Mai inclina la cabeza y empieza a darse la vuelta, pero Hock Seng la sujeta y la acerca hacia él.
– Acuérdate de hablar despacio y de usar palabras sencillas. No quiero que el farang me ponga de patitas en la calle por no haberte entendido bien. Como me quede sin trabajo yo, tú también. No lo olvides.
En los labios de Mai se dibuja una sonrisa.
– Mai pen rai. Le pondré muy contento diciéndole cuánto trabaja usted. -Regresa corriendo al interior de la fábrica.
Follaperros sonríe por encima del hombro.
– Y yo que pensaba que solo eras el rey de los tarjetas amarillas. Por si fuera poco, también tienes a una encantadora chiquilla tailandesa haciendo cuanto le pides. No está mal para un Rey de los Tarjetas Amarillas.
Hock Seng pone cara larga.
– Rey de los Tarjetas Amarillas no es un título precisamente apetecible.
– Señor del Estiércol tampoco -responde Follaperros-. Los nombres son muy engañosos. -Pasea la mirada por el complejo-. No había estado nunca en una fábrica farang. Impresionante. Aquí hay un montón de dinero.
Hock Seng esboza una sonrisa forzada.
– Los farang despilfarran como posesos.
La atención de los trabajadores que están observándolo le provoca un hormigueo en la nuca. Se pregunta cuántos de ellos deben de conocer a Follaperros.
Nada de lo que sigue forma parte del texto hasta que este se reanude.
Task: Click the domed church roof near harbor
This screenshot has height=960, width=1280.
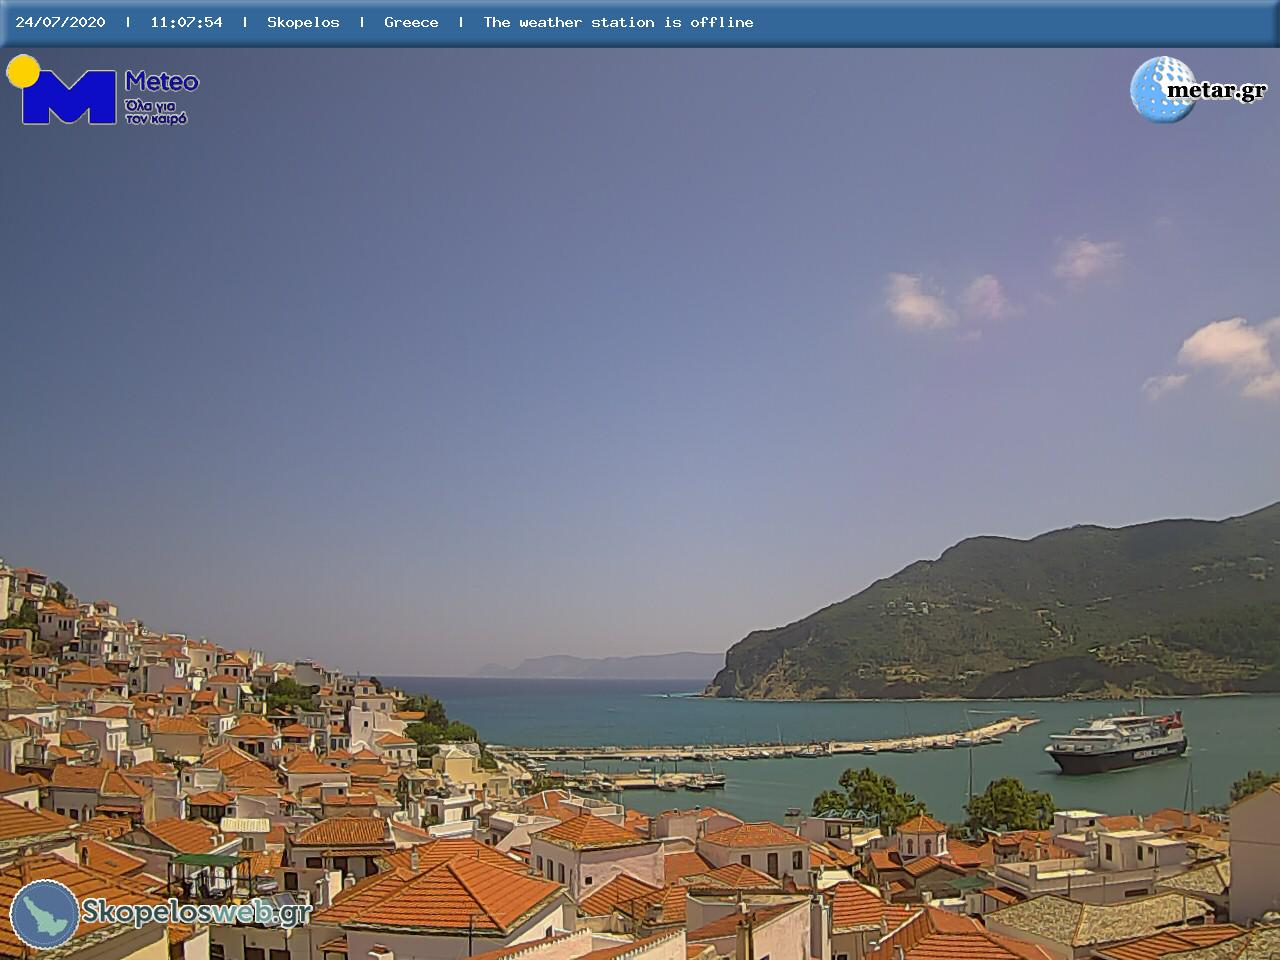Action: pos(921,827)
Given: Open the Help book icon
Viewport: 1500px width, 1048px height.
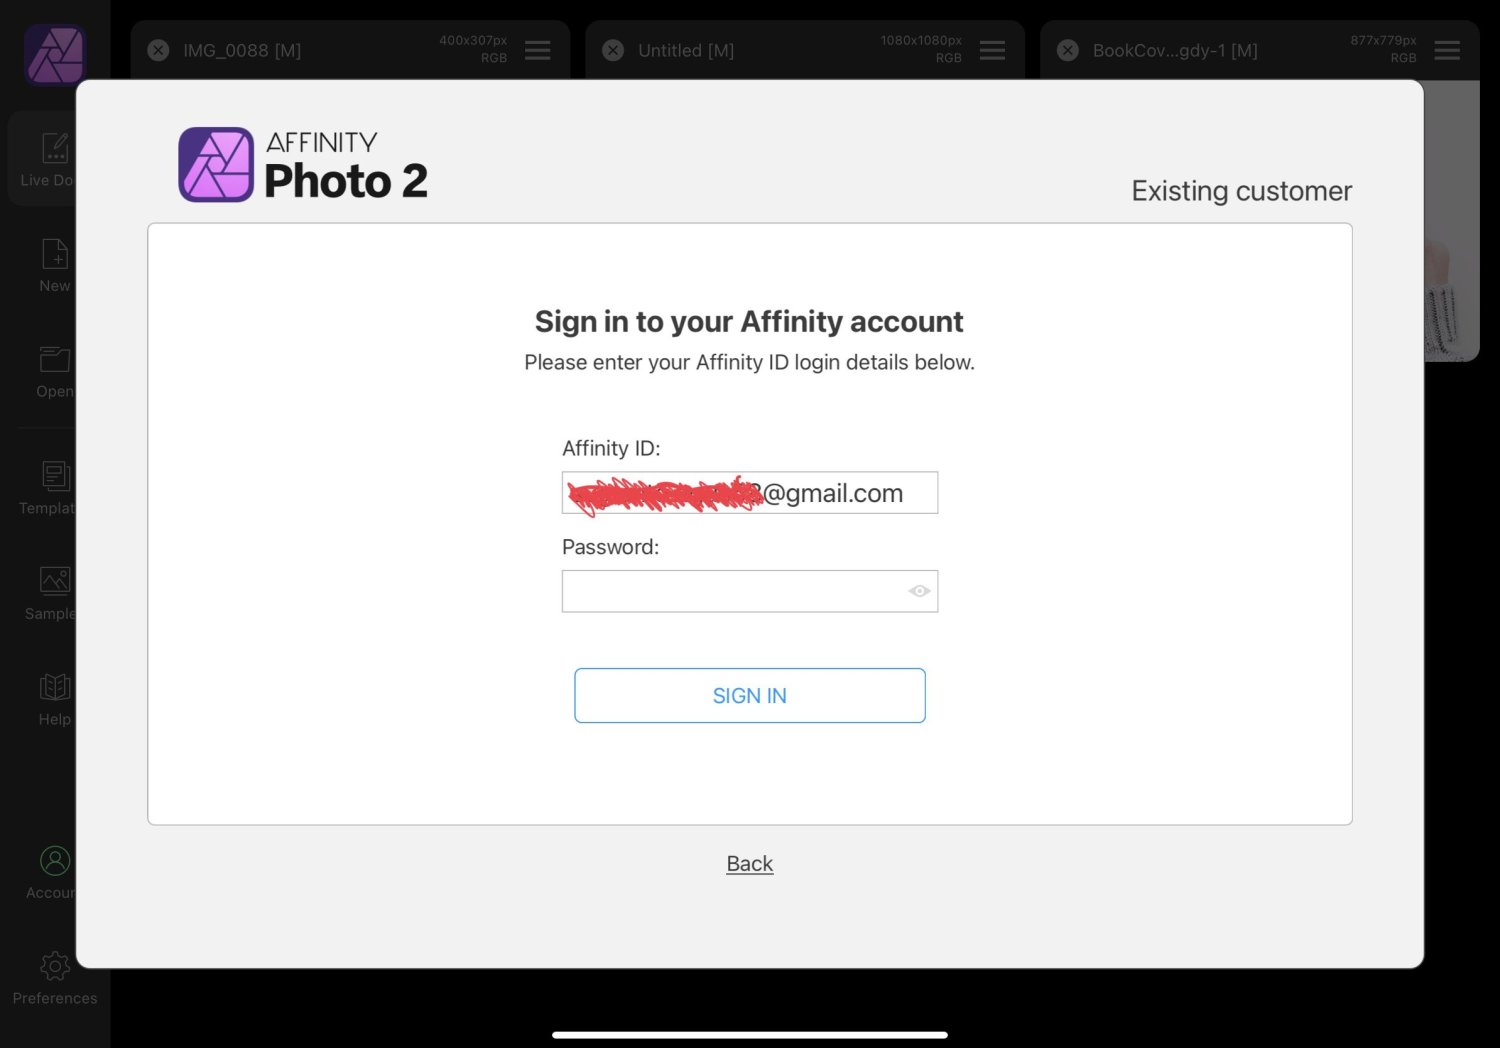Looking at the screenshot, I should 55,687.
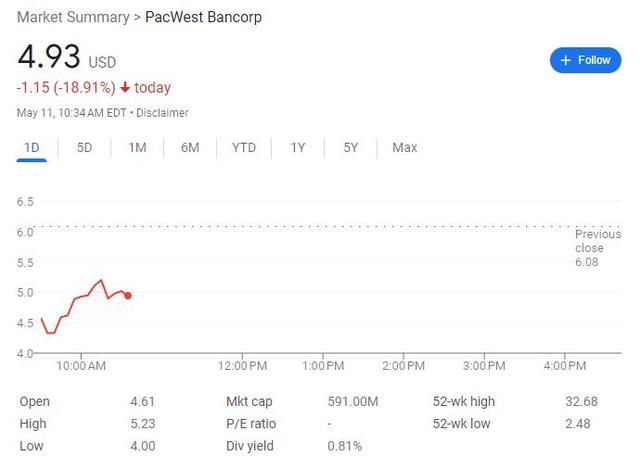Switch to the 5D chart tab

coord(85,148)
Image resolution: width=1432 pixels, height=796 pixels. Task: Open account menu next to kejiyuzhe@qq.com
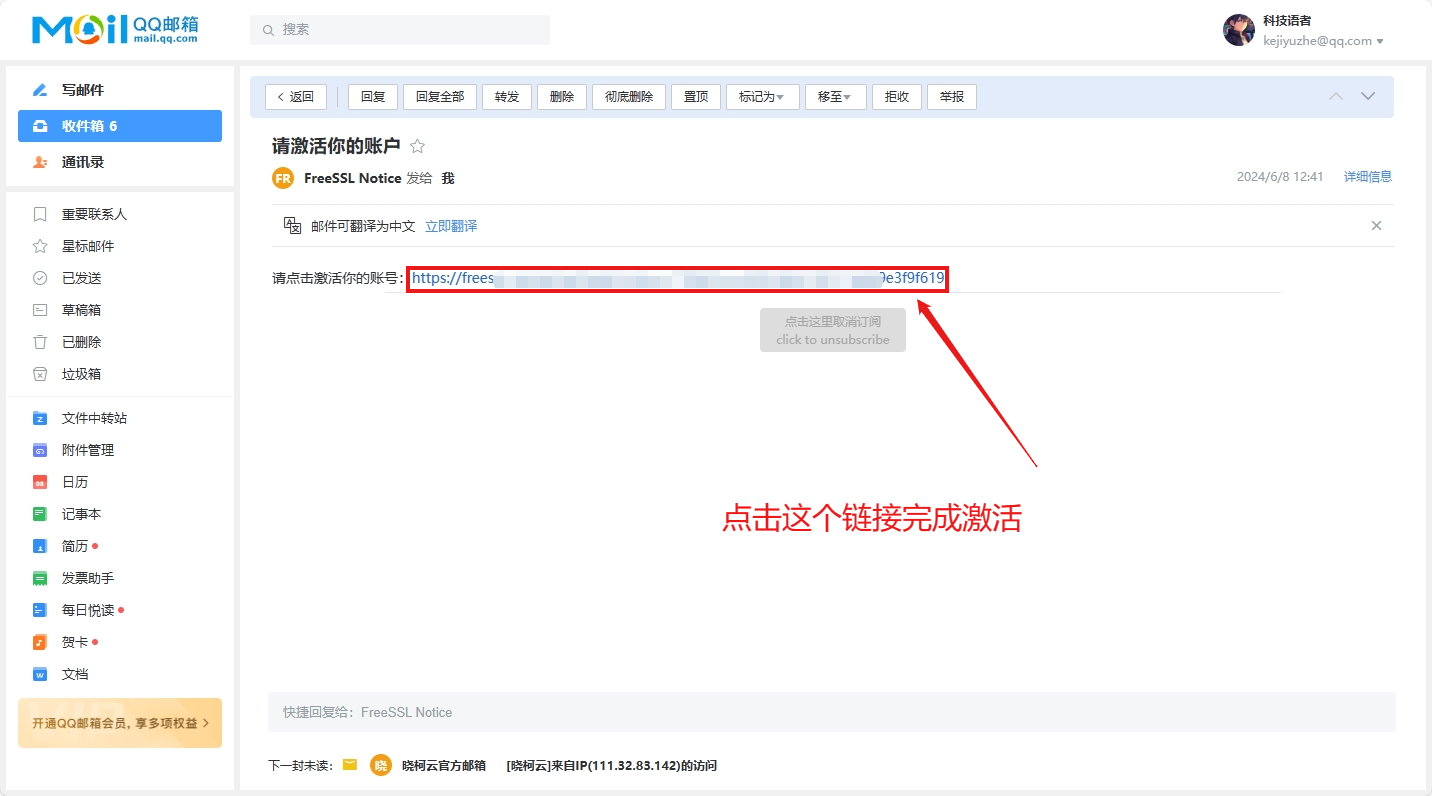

Por una vez se alegra de que no haya más tarjetas amarillas chinos empleados en la fábrica. Se darían cuenta inmediatamente de con quién está hablando. Hock Seng se obliga a reprimir la rabia y el temor que le produce sentirse expuesto. Es de esperar que Follaperros quiera hacerle sentir incómodo. Forma parte del proceso de negociación.
«Eres Tan Hock Seng, líder de las Nuevas Tres Velas. No te dejes impresionar por unas tretas tan pueriles.»
Este mantra de confianza en sí mismo dura hasta que llegan a las rejas. Hock Seng se detiene en seco.
Follaperros se ríe mientras le abre la puerta.
– ¿Qué pasa? ¿Es la primera vez que ves un coche?
Hock Seng contiene el impulso de abofetear al matón por su arrogancia y su estupidez.
– Eres un imbécil -masculla-. ¿Sabes de qué manera me expone esto? ¿Cómo hablará la gente de una extravagancia así, aparcada delante de la fábrica?
Se agacha para subir al vehículo. Follaperros monta detrás de él, sin dejar de sonreír. El resto de sus hombres se apelotonan a continuación. Huesos Viejos da una orden al chófer. El motor del vehículo se enciende con un retumbo. Empiezan a rodar.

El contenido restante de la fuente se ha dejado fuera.